Tantangan kedua yang timbul dari integrasi NIK dan NPWP adalah potensi peningkatan beban administratif dan beban kepatuhan. Berdasarkan sensus penduduk yang dilakukan oleh BPS pada 2020 diketahui bahwa 56,1% penduduk Indonesia terkonsentrasi di Pulau Jawa dan 91,32% penduduk berdomisili sesuai dengan kartu keluarga (BPS, 2021). Apabila kedua fakta ini dihubungkan dengan rencana pengintegrasian NIK dengan NPWP, maka agaknya kita dapat menarik kesimpulan awal bahwa kantor–kantor pajak di Pulau Jawa akan mempunyai beban administrasi yang lebih besar daripada kantor pajak yang berada di luar Pulau Jawa.
Dalam jangka pendek, ketimpangan beban administrasi perpajakan tersebut akan menyebabkan peningkatan biaya administrasi untuk mengadministrasikan Wajib Pajak dan melakukan penagihan pajak (Evans, 2008).

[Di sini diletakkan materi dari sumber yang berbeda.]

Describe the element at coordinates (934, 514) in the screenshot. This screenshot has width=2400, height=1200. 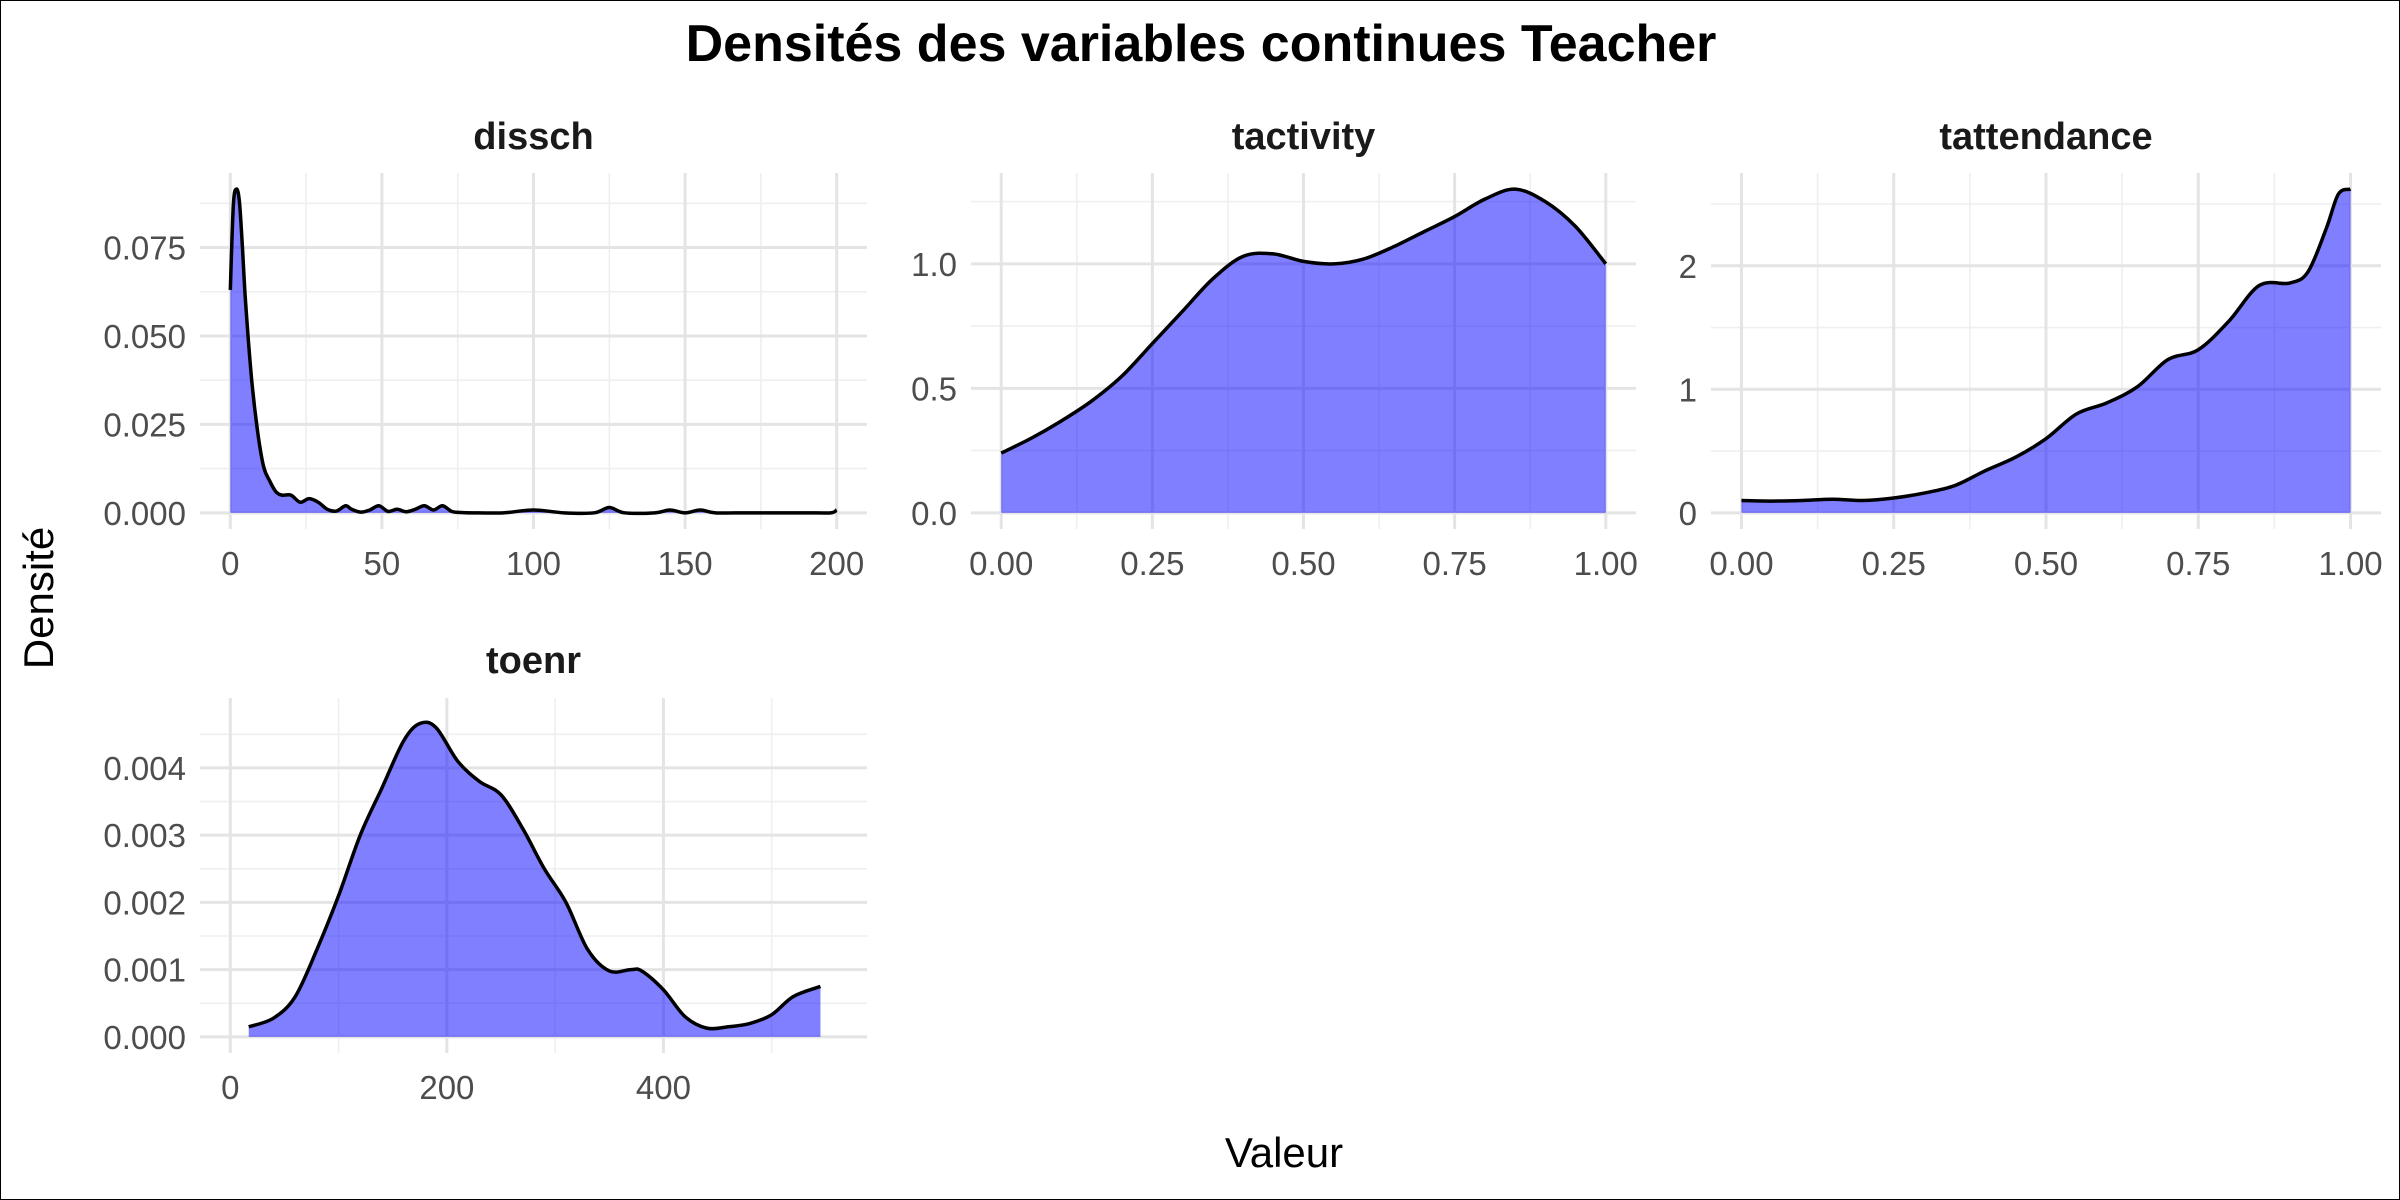
I see `y-tick-label: 0.0` at that location.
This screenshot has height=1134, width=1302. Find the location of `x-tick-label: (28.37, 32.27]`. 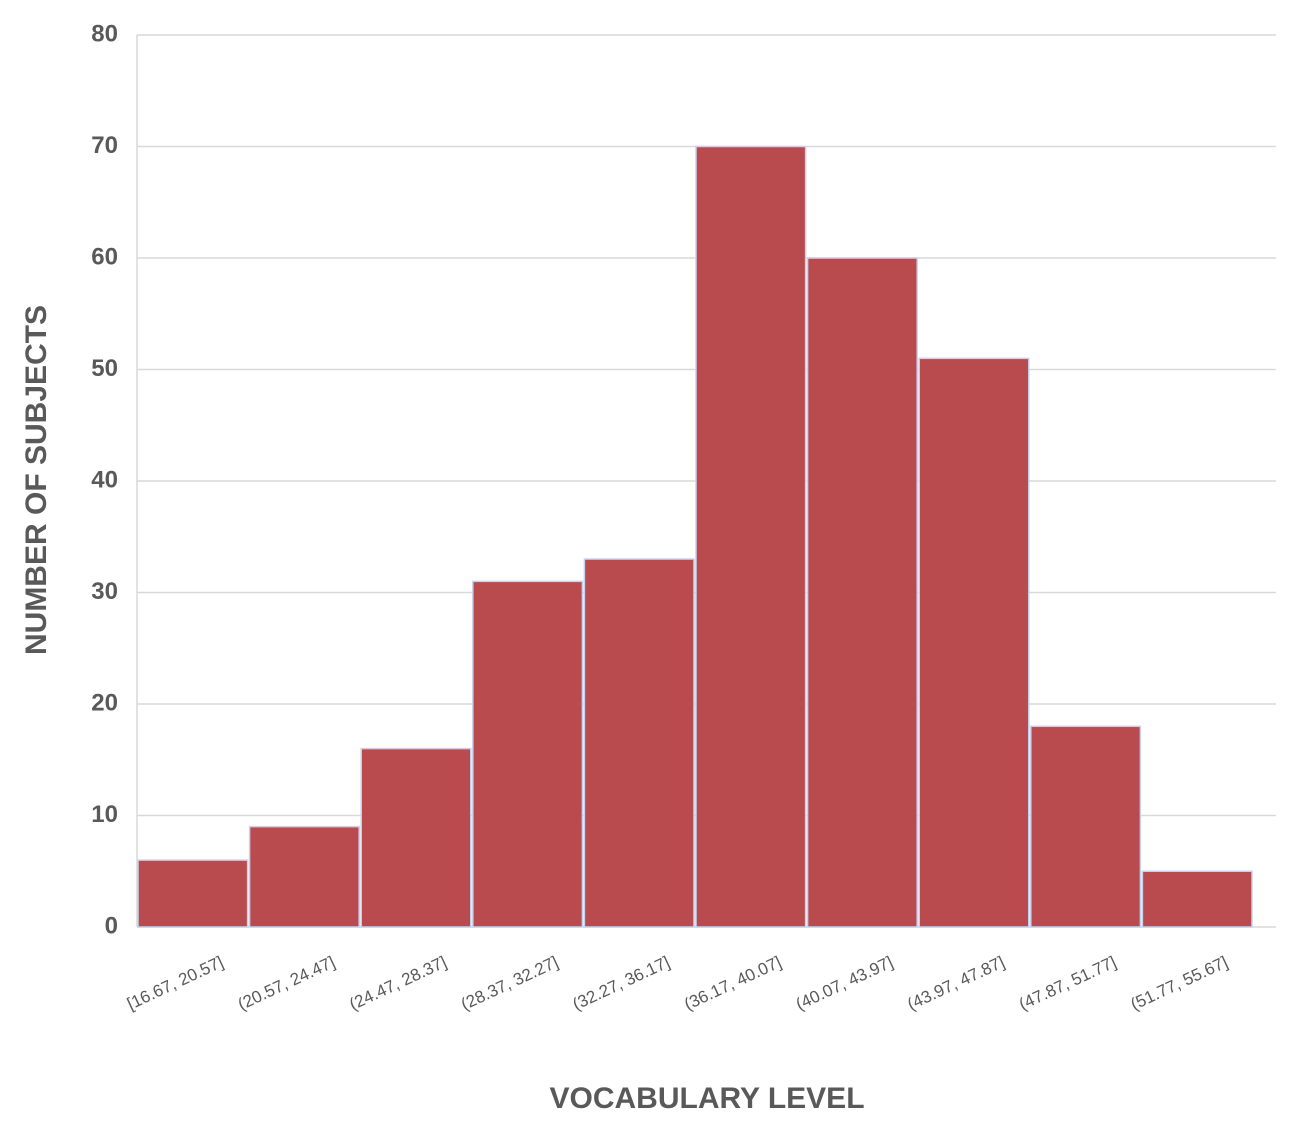

x-tick-label: (28.37, 32.27] is located at coordinates (510, 983).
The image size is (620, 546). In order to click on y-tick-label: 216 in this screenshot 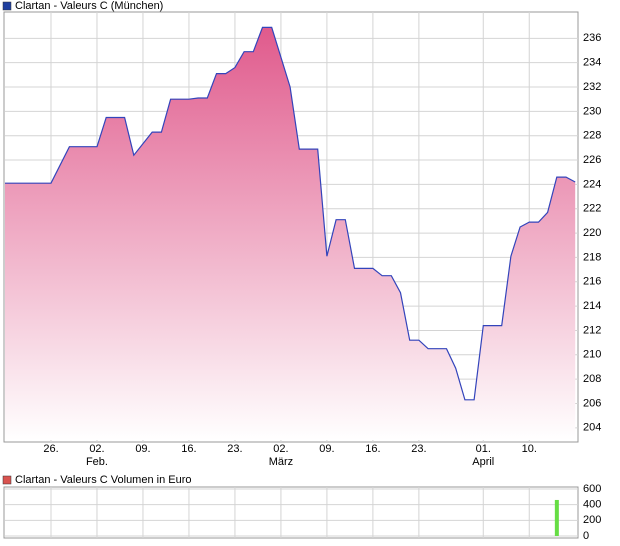, I will do `click(592, 282)`.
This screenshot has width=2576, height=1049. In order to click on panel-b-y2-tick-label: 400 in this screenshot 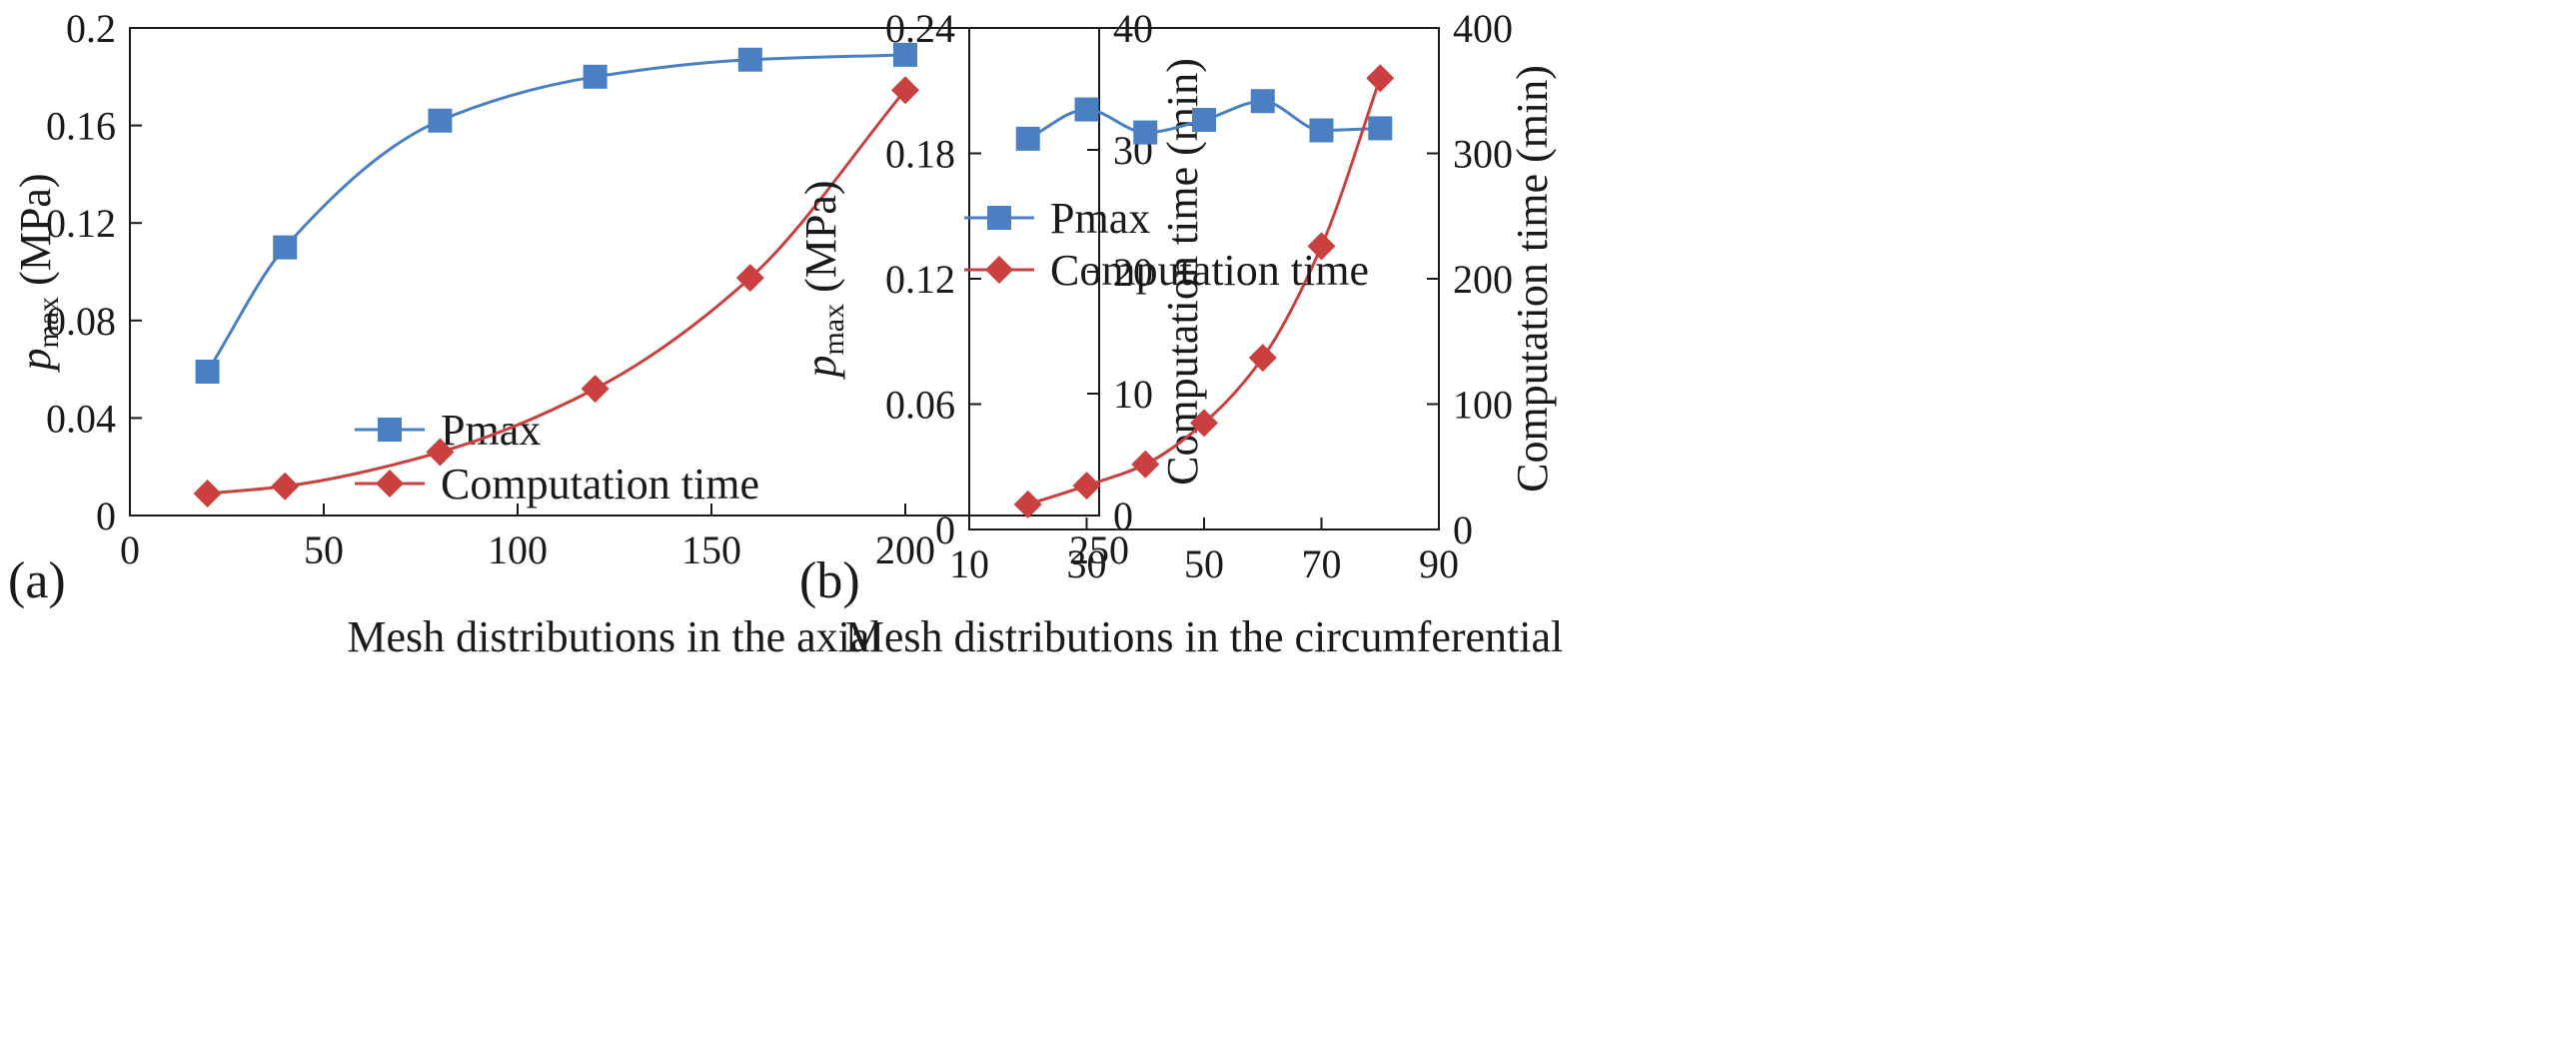, I will do `click(1483, 28)`.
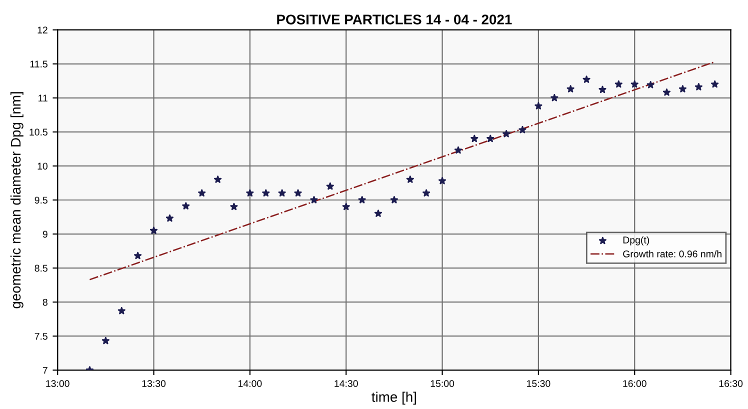 The image size is (748, 409). What do you see at coordinates (58, 384) in the screenshot?
I see `x-tick-label: 13:00` at bounding box center [58, 384].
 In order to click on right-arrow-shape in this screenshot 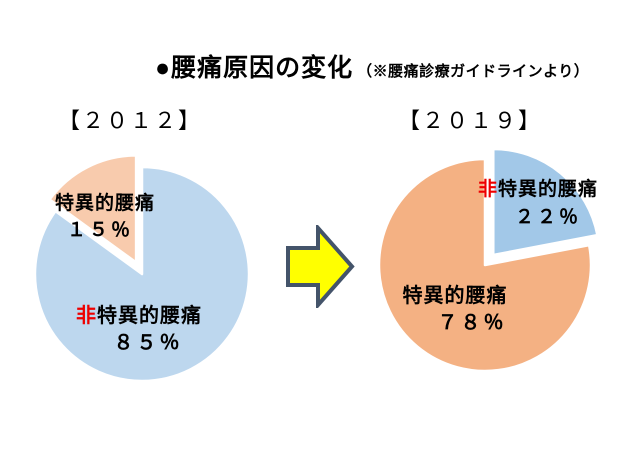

Persoalan ketiga yang kemungkinan timbul dari integrasi NIK dengan NPWP adalah proses integrasi dan kerahasiaan data. Bukan rahasia umum lagi bahwa kerahasiaan data di Indonesia merupakan hal yang krusial. Beberapa kali kita mendengar bahwa terjadi kebocoran data masyarakat.
Berdasarkan hal tersebut di atas, agar proses integrasi NIK dengan NPWP berjalan dengan lancar dan memberikan nilai tambah terhadap administrasi perpajakan dan pemerintahan, maka ada beberapa langkah yang dapat diambil oleh pemerintah.Pertama, proses integrasi NIK dengan NPWP sebaiknya dilakukan secara bertahap. Hal ini mengingat bahwa pada saat ini, DJP juga sedang mengembangkan sistem perpajakan baru yang diberi namacore tax. Sistem ini digadang-gadang mampu mengadministrasikan jutaan Wajib Pajak dalam waktu yang bersamaan.
Kedua, perlu adanya regulasi turunan yang mengatur penggunaan NIK sebagai NPWP. Hal dikarenakan pada dasarnya NIK dan NPWP mempunyai karakteristik yang berbeda. NIK pada awalnya dimaksudkan sebagai sarana administrasi kependudukan sedangkan NPWP digunakan sebagai sarana administrasi perpajakan. Sehingga, dalam prakteknya penggunaan keduanya kadang bersinggungan.